Boosting merit awards was one of three options proposed by the Government last month to resolve the dispute. The BMA will say that giving consultants extra increments on their salary at the discretion of NHS trust managers is the best way of meeting ministers' demands to reward those who do most for the NHS.
The meeting is the first between the two sides since consultants in England rejected by two to one a proposed new contract last October. Mr Milburn was furious at the loss of the contract after two years' negotiation and threatened to impose it if consultants did not co-operate. Consultants rejected the contract, which would have given them an average 15 per cent increase in earnings over their careers, because of anger at what they described as a "target-driven culture".
The contract was designed to allow more evening and weekend work and was seen as critical to achieving the Government's pledge to cut NHS waiting times to a maximum of six months by 2004. To resolve the impasse, Mr Milburn announced last month that he would make the sum set aside to fund the new contract – £133m in England in 2003-04 – available to NHS trusts to agree local deals with their own consultants from 1 April.

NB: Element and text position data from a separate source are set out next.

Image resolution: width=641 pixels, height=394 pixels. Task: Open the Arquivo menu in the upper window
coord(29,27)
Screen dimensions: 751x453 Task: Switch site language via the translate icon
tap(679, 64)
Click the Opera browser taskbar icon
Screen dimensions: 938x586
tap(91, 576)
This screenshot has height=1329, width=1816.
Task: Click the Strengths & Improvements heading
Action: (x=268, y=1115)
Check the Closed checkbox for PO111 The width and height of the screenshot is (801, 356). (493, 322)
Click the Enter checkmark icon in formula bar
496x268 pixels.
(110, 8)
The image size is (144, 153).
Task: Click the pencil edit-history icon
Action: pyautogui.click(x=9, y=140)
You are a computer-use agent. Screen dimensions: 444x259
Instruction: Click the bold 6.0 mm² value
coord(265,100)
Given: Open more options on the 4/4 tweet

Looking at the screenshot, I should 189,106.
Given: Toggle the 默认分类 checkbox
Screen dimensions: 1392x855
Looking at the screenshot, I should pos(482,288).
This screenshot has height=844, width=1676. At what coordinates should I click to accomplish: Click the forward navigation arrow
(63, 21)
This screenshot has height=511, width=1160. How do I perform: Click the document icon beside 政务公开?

Trusts were given three options: to implement the contract; to introduce annual incentives based on performance; or to boost the merit award system by increasing the value of the discretionary points on the salary scale.
The BMA says the first two options are unworkable but is backing the third. Paul Miller, the chairman of the BMA consultants' committee, said he would ask Mr Milburn to encourage NHS trusts to back the third option.
A spokesman for the Health Department said the trusts could decide which option, or combination of options, to implement. "Rewarding those consultants who do most for the NHS is the priority, " he said.
But the NHS Confederation said trusts would not want to be told to take option three. "Given the work it has put into the annual incentives [option two], I would be surprised if it ditched them," a spokesman said.
Half of consultants now receive discretionary points, worth £2,700 each on salary. Consultants can earn up to a maximum of eight awarded at the discretion of their NHS trust. The £133m divided among all consultants would be worth almost £6,000 a head, or twice that if it were to go to the half of consultants who now receive merit awards.